Leibniz formula for π/4

Question

I am asked to print the summation of the Leibniz formula up to the nth term of the series correct to 15 decimal places.In Calculus, the Leibniz formula for π is given by: 1 - 1/3 + 1/5 -1/7 + ... = π/4

This is my code

#include<stdio.h>
#include<math.h>
int main()
{
    int n,i;
    long double s=0;
    scanf("%d",&n);
    for(i=0;i<n;i++){
        s+=(long double)pow(-1,i)/(2*i+1);
    }
    printf("%Lf\n",s);
    return 0;
}

Can anyone tell me why i can't reach precision upto 15th decimal place? My aim is not to print the value of pi/4, i just have to print the summation for a given n

What `n` are you entering? Did you read http://en.wikipedia.org/wiki/Leibniz_formula_for_%CF%80#Inefficiency from your link? — Jim Balter, Oct 17 '14 at 20:00
Did you read the `Inefficiency` section of the Wikipedia article you linked to? — Mark Dickinson, Oct 17 '14 at 20:00
The formula is for π/4. And that particular series converges *very* slowly. — Keith Thompson, Oct 17 '14 at 20:01
Also, `long double` mostly the alias for `double`, so it won't give more than 17 significant digits. But that's an other story in this case. — m0nhawk, Oct 17 '14 at 20:03
@m0nhawk: That depends on the implementation. On some systems, `long double` is substantially more precise than `double`. — Keith Thompson, Oct 17 '14 at 20:04
You're missing `#include ` and `#include `; your compiler should have warned you about undeclared functions. `pow` works on `double` values, use `powl` for `long double`. (Not that the extra precision of `long double` is doing you any good in this case anyway.) — Keith Thompson, Oct 17 '14 at 20:07
@KeithThompson that's why I put *mostly*, thought, I don't have a statistics what's more popular. — m0nhawk, Oct 17 '14 at 20:10
Check the answer from the holder of [π record](http://stackoverflow.com/a/14283481/1030110). There are pretty fast-convergent equalities for π. — m0nhawk, Oct 17 '14 at 20:11

chux - Reinstate Monica · Accepted Answer · 2014-10-18T21:32:11.410

Q: why ... reach precision upto 15th decimal place?
A: To display 15 decimal places after the decimal point use format "%0.15f". To calculate 15 decimal places of convergence, at a minimum, n will need to be very large.

As mentioned by @user3386109, "error in the result is bounded by 1 / (2n+1)", so about 5e14 iterations will be needed. (Rough estimate: 10 days on my PC.) As typical double has a precision of about 1 part in pow(2,53) or 1 in 9e15, the limits of double calculation are being reached. The below code compares the order of calculation to reduce error, but at best, the error will still be at least 0.5 parts in 9e15.

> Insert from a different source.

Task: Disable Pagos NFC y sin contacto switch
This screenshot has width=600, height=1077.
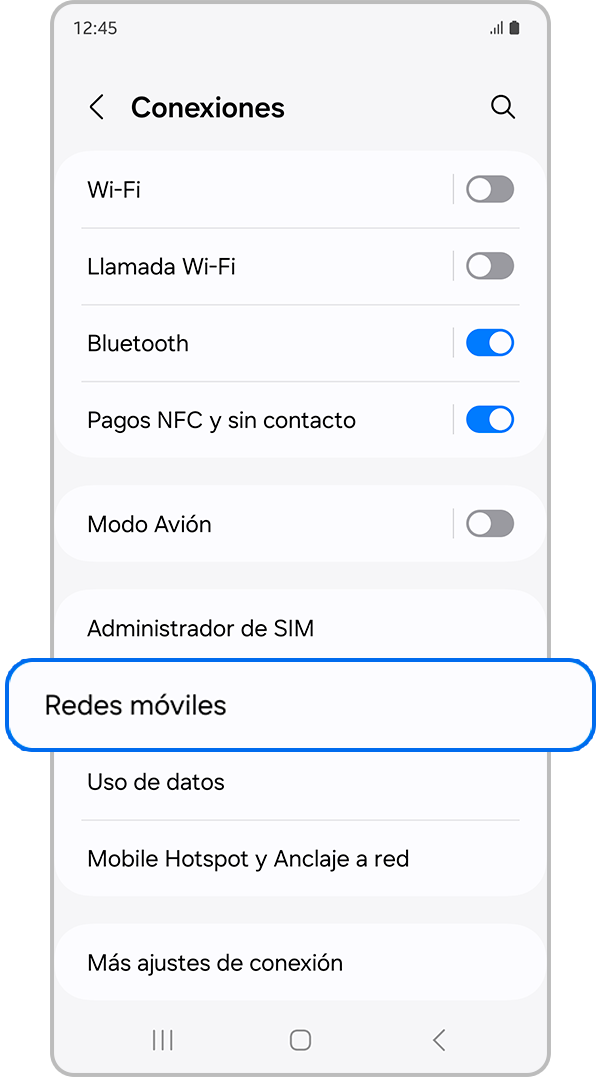Action: point(490,420)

As the terms of the series oscillate about the limit, when stopping after n iterations, a final iteration of 1/2 the next iteration could be added. this would gain about 1 bit of accuracy.

As others have mentioned, other methods exist to calculate π that converge faster.

Updated per the good observation by @user3386109.

In summing the terms, code can sum them in various orders. The 2 below methods illustrate that a modestly more stable result is achieved earlier when summing the small terms together first. I`d expect at best only a 1 or 2 bit better answer.

This was re-done using float as the small improvement does not show up until the last few bits are stable. With double and this slowly convergent series, that would take too long.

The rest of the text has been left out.